Baca Selanjutnya : Kebangkitan budaya di bawah Charlemagne

Pendidikan kaum awam pada abad ke-9 dan ke-10 Klerus yang mendominasi masyarakat menganggap perlu memberikan arahan kepada orang awam tentang kehidupan yang sebanding dengan yang ditawarkan dalam aturan monastik dan dengan demikian mengeluarkan apa yang disebut miroir, menguraikan tugas-tugas kedaulatan yang baik dan meninggikan perjuangan Kristen. Citra ksatria yang santun dan kristen mulai terbentuk. Itu bukan masalah mengatur negara dengan baik, tetapi, mengatur diri sendiri. Orang awam harus berjuang melawan kejahatan dan mempraktikkan kebajikan. Dia harus menekankan warisan agamanya. Alcuin menjadi geram ketika mendengarnya mengatakan bahwa pembacaan Injil adalah tugas para klerus dan bukan orang awam. Huoda, istri Bernard, adipati Septimania, berbicara manual untuk putranya yang berusia 16 tahun, menekankan bacaan game slot dan berdoa agar seorang pria muda harus melakukannya. Di perpustakaan umat awam, volume Perjanjian Lama dan Perjanjian Baru mengambil tempat pertama, bersama dengan buku-buku doa, semacam breviary yang dirancang untuk penggunaan sehari-hari. Jika minoritas aristokrat dapat menerima pendidikan moral dan agama yang sesuai, massa tetap buta huruf dan lebih memilih magang militer untuk belajar. “Dia yang tetap bersekolah hingga dua belas tahun tanpa menunggang kuda tidak lagi baik untuk apa pun selain imamat,” tulis seorang penyair Jerman. Para penulis teks-teks hagiografis gemar mempertentangkan ibu santo masa depan, ingin memberikan pendidikan kepada putranya, dan sang ayah, yang ingin mengeraskan putranya pada usia dini untuk mengejar atau berperang kehidupan eropa dan prusia.
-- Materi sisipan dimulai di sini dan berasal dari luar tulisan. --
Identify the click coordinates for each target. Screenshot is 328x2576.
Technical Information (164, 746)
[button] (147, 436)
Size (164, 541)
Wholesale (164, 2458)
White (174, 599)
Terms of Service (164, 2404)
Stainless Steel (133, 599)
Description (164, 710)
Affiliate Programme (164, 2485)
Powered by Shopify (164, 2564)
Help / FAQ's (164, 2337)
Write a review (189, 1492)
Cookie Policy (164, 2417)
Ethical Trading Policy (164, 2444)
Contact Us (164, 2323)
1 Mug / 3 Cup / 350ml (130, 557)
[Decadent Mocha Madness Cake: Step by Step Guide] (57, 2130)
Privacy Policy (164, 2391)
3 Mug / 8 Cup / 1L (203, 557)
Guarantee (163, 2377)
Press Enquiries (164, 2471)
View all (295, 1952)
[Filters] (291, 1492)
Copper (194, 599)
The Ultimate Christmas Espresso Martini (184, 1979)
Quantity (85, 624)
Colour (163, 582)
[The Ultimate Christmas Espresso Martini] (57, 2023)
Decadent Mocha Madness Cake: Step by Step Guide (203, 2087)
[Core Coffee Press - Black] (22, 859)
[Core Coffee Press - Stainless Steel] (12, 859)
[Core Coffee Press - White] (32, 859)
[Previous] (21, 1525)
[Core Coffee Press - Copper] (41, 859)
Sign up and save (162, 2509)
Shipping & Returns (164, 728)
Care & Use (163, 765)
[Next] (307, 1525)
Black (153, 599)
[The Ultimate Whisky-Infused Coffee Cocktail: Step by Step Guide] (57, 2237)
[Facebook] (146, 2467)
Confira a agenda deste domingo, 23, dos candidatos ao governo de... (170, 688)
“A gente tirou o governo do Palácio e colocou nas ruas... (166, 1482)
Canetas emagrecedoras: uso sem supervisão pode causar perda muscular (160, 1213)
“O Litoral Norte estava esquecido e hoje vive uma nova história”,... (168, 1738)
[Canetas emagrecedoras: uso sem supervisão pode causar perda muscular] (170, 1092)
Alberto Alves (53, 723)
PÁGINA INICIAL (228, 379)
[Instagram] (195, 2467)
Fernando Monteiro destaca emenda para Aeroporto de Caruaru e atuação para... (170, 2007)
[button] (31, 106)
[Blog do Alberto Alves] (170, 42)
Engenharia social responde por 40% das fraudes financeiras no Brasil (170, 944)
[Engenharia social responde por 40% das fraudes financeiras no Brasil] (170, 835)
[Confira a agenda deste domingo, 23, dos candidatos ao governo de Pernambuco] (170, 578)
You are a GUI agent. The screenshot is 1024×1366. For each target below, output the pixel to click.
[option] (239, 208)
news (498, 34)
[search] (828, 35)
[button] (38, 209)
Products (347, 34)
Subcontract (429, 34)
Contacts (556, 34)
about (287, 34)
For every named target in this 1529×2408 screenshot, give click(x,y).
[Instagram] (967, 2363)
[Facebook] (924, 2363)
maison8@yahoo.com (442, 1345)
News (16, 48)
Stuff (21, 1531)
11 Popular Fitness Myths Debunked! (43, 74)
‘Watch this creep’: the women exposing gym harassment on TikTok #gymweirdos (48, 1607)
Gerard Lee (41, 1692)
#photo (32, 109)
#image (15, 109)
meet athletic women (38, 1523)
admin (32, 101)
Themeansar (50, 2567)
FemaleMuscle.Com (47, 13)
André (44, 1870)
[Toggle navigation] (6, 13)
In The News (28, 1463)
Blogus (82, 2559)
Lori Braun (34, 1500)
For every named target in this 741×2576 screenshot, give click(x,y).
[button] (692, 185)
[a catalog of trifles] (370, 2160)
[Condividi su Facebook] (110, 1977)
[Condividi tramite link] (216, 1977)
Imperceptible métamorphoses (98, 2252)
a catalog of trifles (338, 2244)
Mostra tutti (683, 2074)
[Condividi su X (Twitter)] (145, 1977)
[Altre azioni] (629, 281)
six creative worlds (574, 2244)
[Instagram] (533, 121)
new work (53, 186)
Akan tetapi, tradisi Carolingia tidak sepenuhnya dilupakan oleh para pangeran dan yang lainnya di tempat-tempat tinggi. Di Jerman, Otto I dan penggantinya, yang ingin menciptakan kembali kerajaan Carolingian, mendorong penelitian di pengadilan: Wipo, pembimbing Henry III, menyusun program pendidikan bagi kaum awam dalam Proverbia-nya. Menemukan kembali moralis kuno, terutama Cicero dan Seneca, ia memuji sikap moderat yang bertentangan dengan kebrutalan yang suka berperang atau bahkan kekuatan pertapa para biarawan. Kecenderungan yang sama ditemukan dalam tulisan-tulisan agen sbobet lain.